Ensuite, je voudrais bien vous croire, monsieur le ministre, lorsque vous nous dites : « Vous allez voir, cette année j'ai donné des instructions pour que les subventions aux associations ne servent pas à financer les banques. » Soit. Il ne faut pas désespérer. Le problème – je vous le dis honnêtement –, c'est que vous êtes le quatrième ministre de la ville que j'entends nous expliquer cela.

Les plus anciens d'entre nous allions voir les néophytes à ce poste pour leur dire qu'il est au moins une chose que l'on peut corriger : le fait que, lorsque les subventions arrivent en octobre, l'association doit recourir à la loi Dailly – en empruntant d'ailleurs plutôt à 21 % ou à 22 % qu'à 4 %, car les banques ne se gênent pas.
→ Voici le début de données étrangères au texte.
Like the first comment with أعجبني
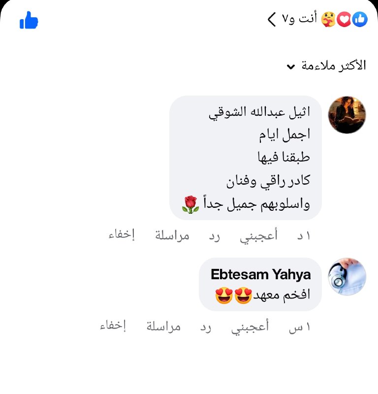 click(259, 236)
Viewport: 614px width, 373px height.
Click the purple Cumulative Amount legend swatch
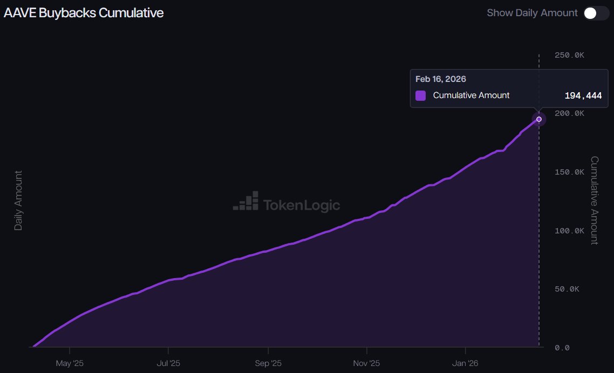pyautogui.click(x=420, y=95)
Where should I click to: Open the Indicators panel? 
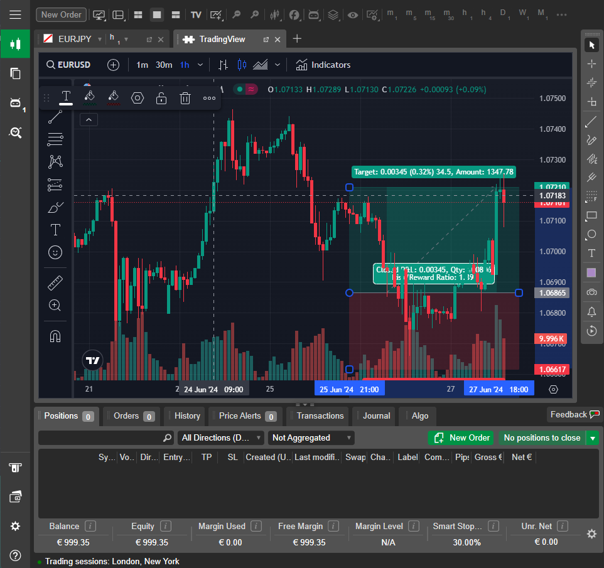click(x=323, y=65)
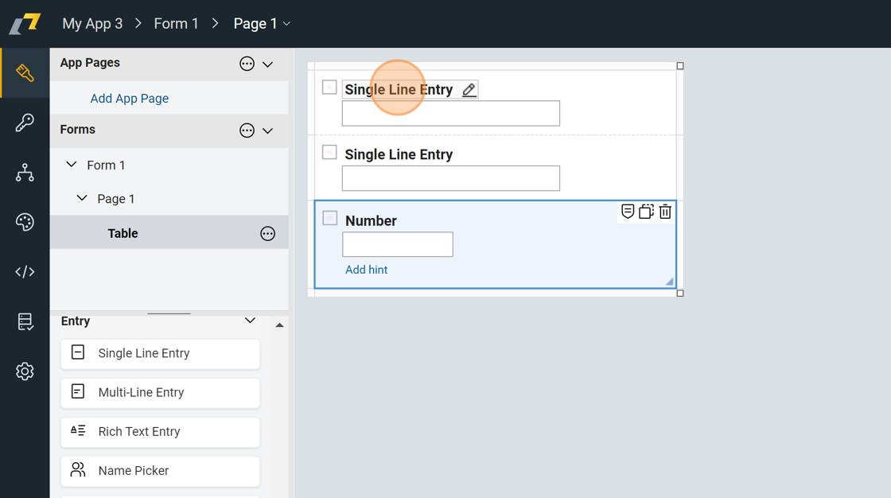Open the workflow stages sidebar icon
This screenshot has height=498, width=891.
(x=25, y=173)
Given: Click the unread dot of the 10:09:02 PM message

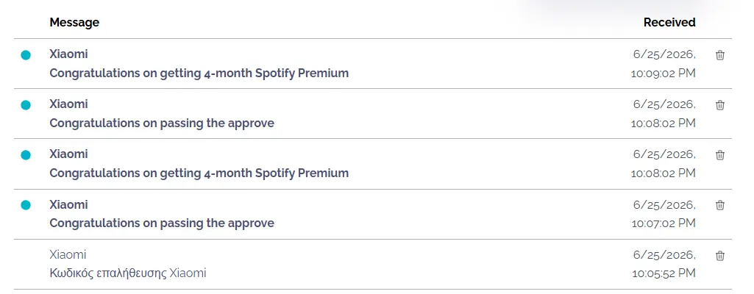Looking at the screenshot, I should pyautogui.click(x=26, y=55).
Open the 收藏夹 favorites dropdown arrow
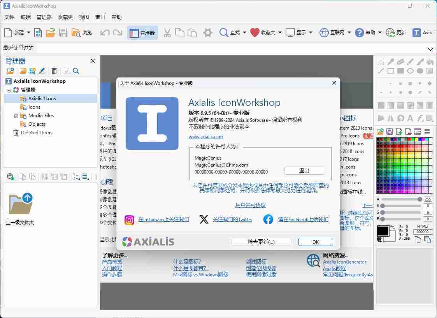The image size is (437, 318). [279, 33]
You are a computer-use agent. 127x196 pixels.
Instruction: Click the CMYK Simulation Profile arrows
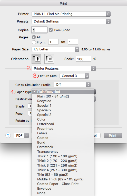tap(88, 85)
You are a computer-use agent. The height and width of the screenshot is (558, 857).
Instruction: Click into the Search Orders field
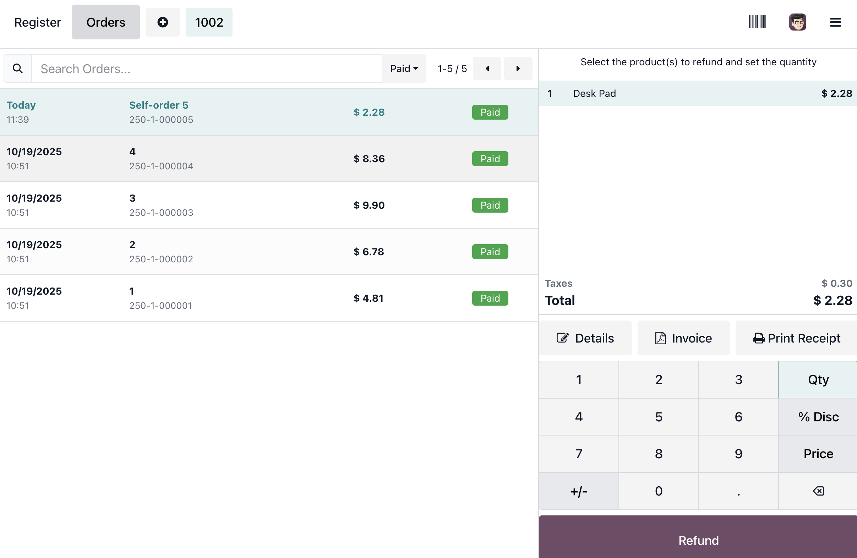coord(207,68)
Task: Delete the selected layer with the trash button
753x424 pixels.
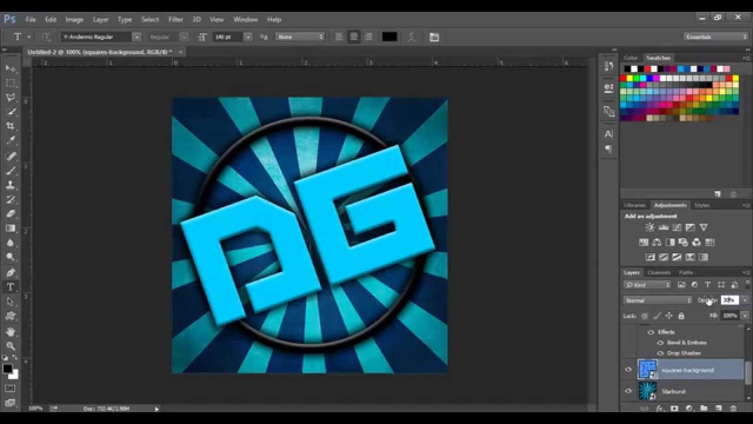Action: (x=733, y=408)
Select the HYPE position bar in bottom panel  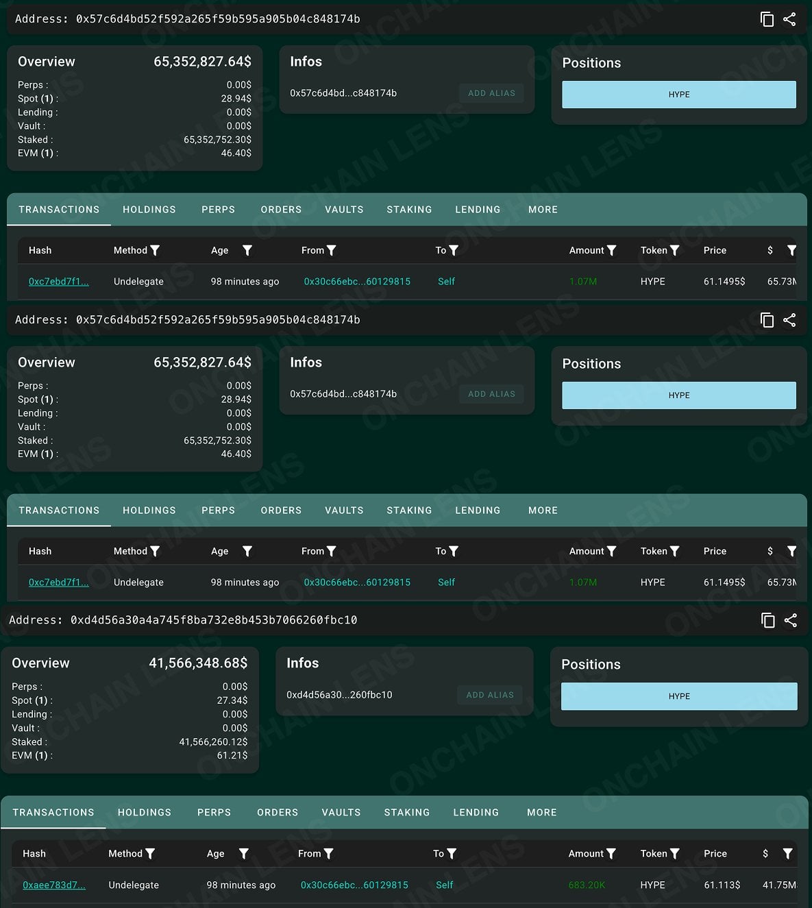click(x=679, y=696)
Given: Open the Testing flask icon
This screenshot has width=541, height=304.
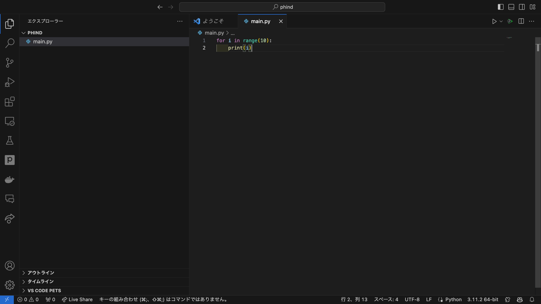Looking at the screenshot, I should [10, 140].
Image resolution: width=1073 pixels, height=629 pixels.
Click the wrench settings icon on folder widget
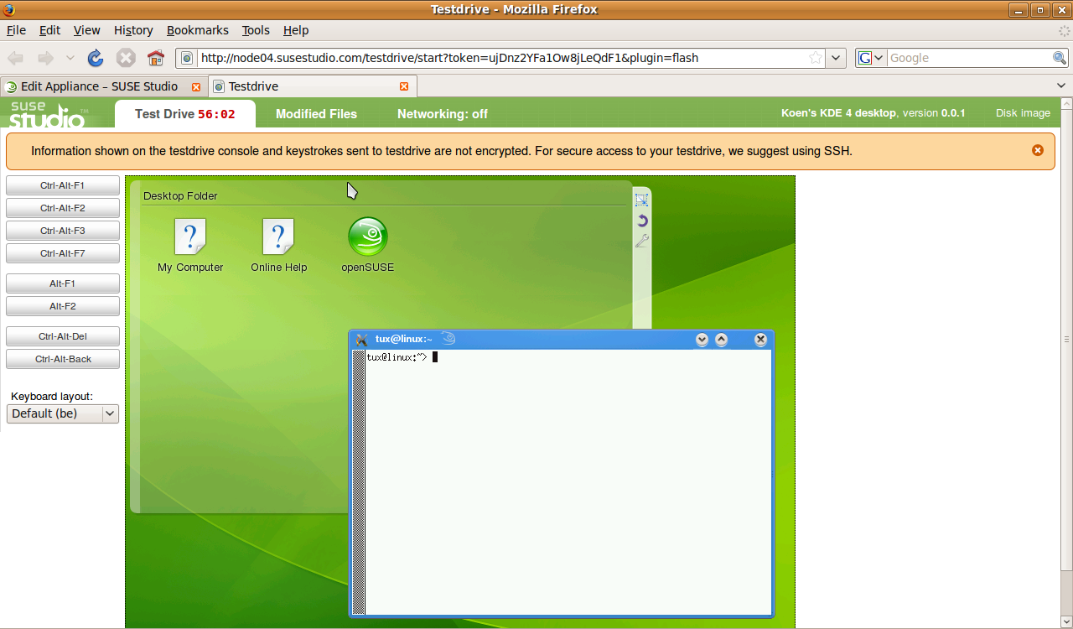[x=642, y=241]
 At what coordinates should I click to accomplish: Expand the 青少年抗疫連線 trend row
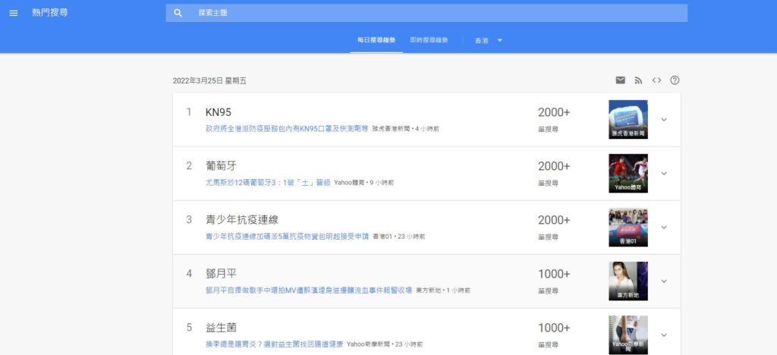coord(664,228)

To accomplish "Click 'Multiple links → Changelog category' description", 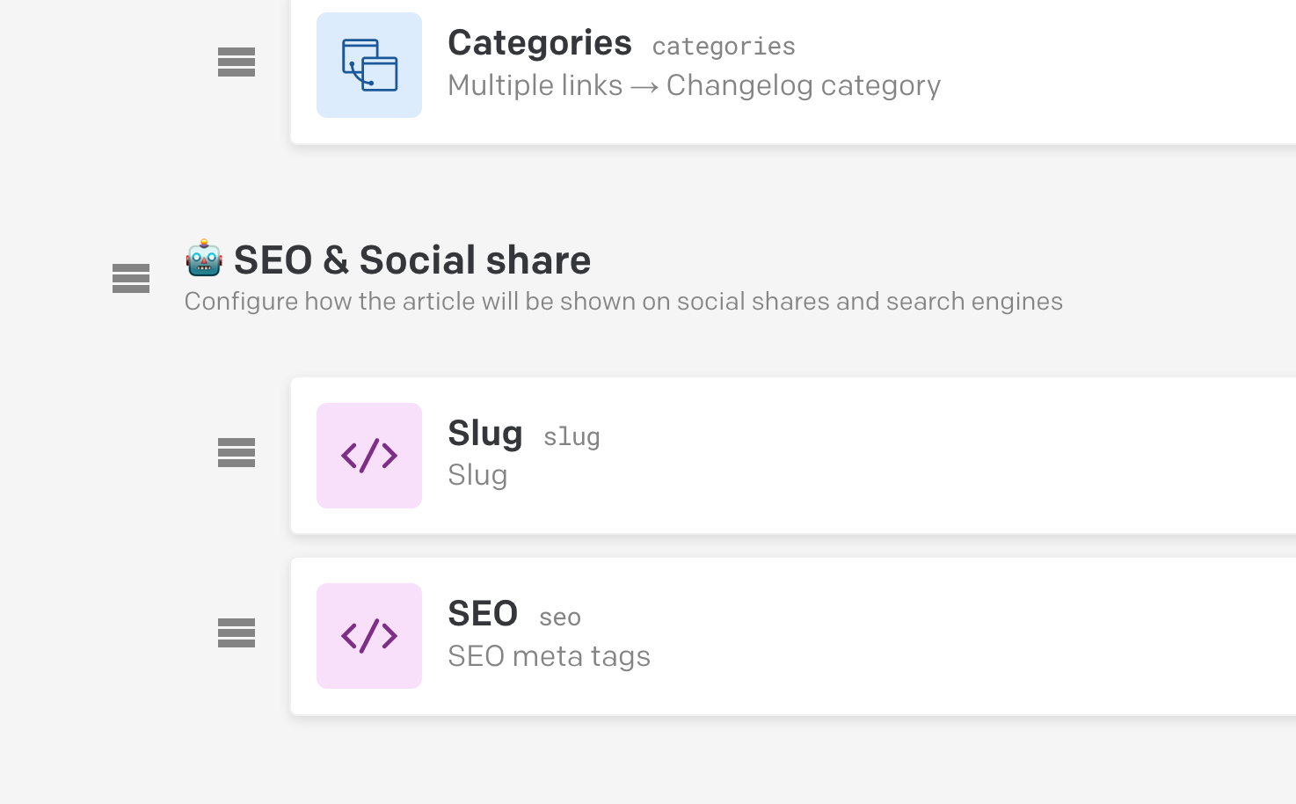I will [x=694, y=85].
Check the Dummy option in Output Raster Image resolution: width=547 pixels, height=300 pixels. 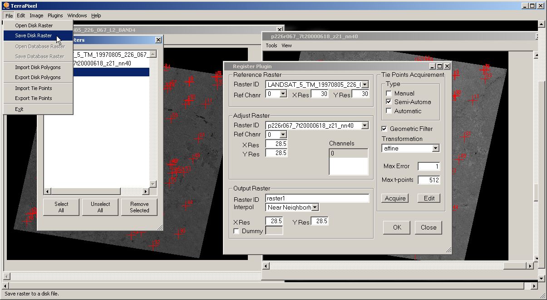pos(237,231)
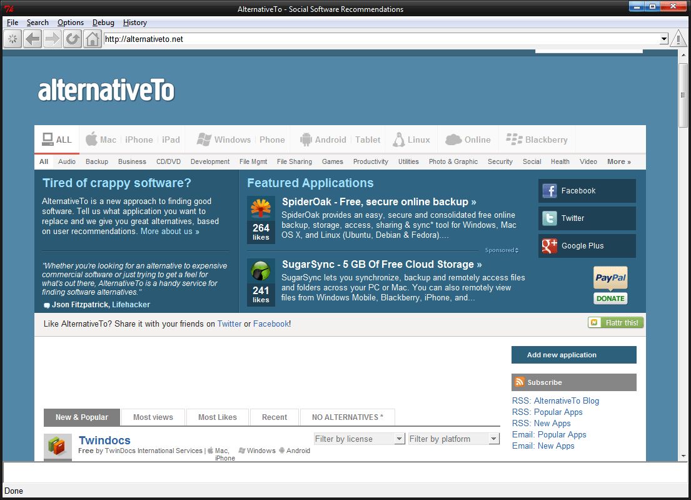Expand the address bar history dropdown
This screenshot has height=500, width=691.
click(x=664, y=38)
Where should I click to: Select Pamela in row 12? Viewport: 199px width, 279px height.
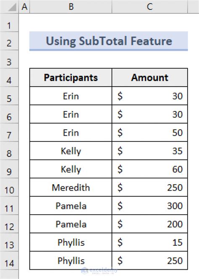pyautogui.click(x=71, y=224)
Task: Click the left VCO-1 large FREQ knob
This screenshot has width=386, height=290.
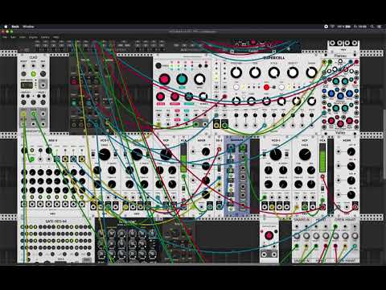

Quatre fois déjà, j'ai entendu vos prédécesseurs, qu'ils soient de droite ou de gauche, nous répondre que c'était scandaleux et qu'ils allaient agir. Or, rien n'a jamais changé – mais peut-être allez-vous y arriver… Vous êtes en tout cas mis au défi de le faire, en raison de l'expérience politique que vous possédez.

Enfin, et c'est une question clé, les maires peuvent faire ce qu'ils veulent, mais l'élément essentiel de la cohabitation dans les quartiers sensibles, ce sont les associations. Qu'on le veuille ou non, il faut reconnaître que ce sont elles qui, dans la politique de la ville, ont le mieux tenu. Pourtant, que n'ai-je entendu à leur sujet ! L'attitude de la commission permanente de ma région, au début, était caricaturale : dès que l'on prononçait le nom d'une association, tout le monde en plaisantait. Mais heureusement qu'elles étaient là, qu'elles faisaient preuve d'un dévouement extraordinaire ! C'est là que se trouvent aujourd'hui les vrais hussards de la République. Allez-vous donc stopper, monsieur le ministre, ce à quoi nous assistons actuellement, à savoir l'obligation faite aux associations de se tourner en permanence vers les collectivités, les régions notamment, parce qu'on réduit sans cesse leur budget et leurs possibilités d'action, et qu'elles n'en peuvent plus ?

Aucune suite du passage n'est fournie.